▸ Study material
= = = = =
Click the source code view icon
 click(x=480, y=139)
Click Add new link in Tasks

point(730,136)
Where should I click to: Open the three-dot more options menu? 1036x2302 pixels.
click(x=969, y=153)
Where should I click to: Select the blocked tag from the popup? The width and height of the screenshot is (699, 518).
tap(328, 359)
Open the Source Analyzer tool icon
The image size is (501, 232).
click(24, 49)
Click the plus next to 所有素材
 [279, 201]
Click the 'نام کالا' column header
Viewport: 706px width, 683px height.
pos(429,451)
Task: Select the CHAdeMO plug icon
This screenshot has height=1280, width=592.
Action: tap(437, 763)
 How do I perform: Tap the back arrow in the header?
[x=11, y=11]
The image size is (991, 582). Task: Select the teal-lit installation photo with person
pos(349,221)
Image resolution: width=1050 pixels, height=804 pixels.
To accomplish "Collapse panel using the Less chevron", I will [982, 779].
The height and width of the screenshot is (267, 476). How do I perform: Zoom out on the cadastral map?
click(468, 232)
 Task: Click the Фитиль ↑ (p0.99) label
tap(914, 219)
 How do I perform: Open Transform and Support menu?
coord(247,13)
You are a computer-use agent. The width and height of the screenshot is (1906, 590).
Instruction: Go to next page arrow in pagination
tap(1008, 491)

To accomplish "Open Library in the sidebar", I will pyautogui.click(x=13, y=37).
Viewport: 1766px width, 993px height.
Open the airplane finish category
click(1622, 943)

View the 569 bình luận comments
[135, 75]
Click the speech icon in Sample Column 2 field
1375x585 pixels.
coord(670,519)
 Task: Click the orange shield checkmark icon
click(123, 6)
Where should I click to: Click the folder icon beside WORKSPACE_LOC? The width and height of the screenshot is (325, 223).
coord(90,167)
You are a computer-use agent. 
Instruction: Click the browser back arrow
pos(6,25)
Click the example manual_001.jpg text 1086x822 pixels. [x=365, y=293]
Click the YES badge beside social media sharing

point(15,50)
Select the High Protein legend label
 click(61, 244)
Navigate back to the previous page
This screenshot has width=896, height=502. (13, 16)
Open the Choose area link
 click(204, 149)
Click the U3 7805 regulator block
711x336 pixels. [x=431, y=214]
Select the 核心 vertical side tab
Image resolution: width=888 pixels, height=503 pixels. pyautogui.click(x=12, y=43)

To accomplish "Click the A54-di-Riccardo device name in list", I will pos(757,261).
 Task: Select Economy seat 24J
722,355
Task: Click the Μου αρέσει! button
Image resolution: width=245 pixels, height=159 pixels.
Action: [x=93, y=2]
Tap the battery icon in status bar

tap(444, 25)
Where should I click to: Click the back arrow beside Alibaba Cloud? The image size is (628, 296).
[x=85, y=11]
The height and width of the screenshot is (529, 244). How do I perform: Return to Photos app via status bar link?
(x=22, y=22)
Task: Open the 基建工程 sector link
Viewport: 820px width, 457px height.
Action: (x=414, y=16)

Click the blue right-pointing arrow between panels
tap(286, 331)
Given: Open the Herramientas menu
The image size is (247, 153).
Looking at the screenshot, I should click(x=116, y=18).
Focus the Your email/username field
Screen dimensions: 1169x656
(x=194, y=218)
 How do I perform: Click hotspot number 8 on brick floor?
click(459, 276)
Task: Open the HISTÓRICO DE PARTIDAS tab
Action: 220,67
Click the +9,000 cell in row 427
= = = = =
▸ Aim of the task
Beginning with the line that contains "Select the 核心 vertical side tab", return every line to the end of the listing, unchanged, and nothing else.

▸ Solution to the exercise
Select the 核心 vertical side tab
Image resolution: width=888 pixels, height=503 pixels. pyautogui.click(x=12, y=43)

To accomplish "Click the A54-di-Riccardo device name in list", I will pos(757,261).
 Task: Select Economy seat 24J
722,355
Task: Click the Μου αρέσει! button
Image resolution: width=245 pixels, height=159 pixels.
Action: [x=93, y=2]
Tap the battery icon in status bar

tap(444, 25)
Where should I click to: Click the back arrow beside Alibaba Cloud? The image size is (628, 296).
[x=85, y=11]
The height and width of the screenshot is (529, 244). How do I perform: Return to Photos app via status bar link?
(x=22, y=22)
Task: Open the 基建工程 sector link
Viewport: 820px width, 457px height.
Action: (x=414, y=16)

Click the blue right-pointing arrow between panels
tap(286, 331)
Given: Open the Herramientas menu
The image size is (247, 153).
Looking at the screenshot, I should click(x=116, y=18).
Focus the Your email/username field
Screen dimensions: 1169x656
(x=194, y=218)
 How do I perform: Click hotspot number 8 on brick floor?
click(459, 276)
Task: Open the HISTÓRICO DE PARTIDAS tab
Action: 220,67
Click the +9,000 cell in row 427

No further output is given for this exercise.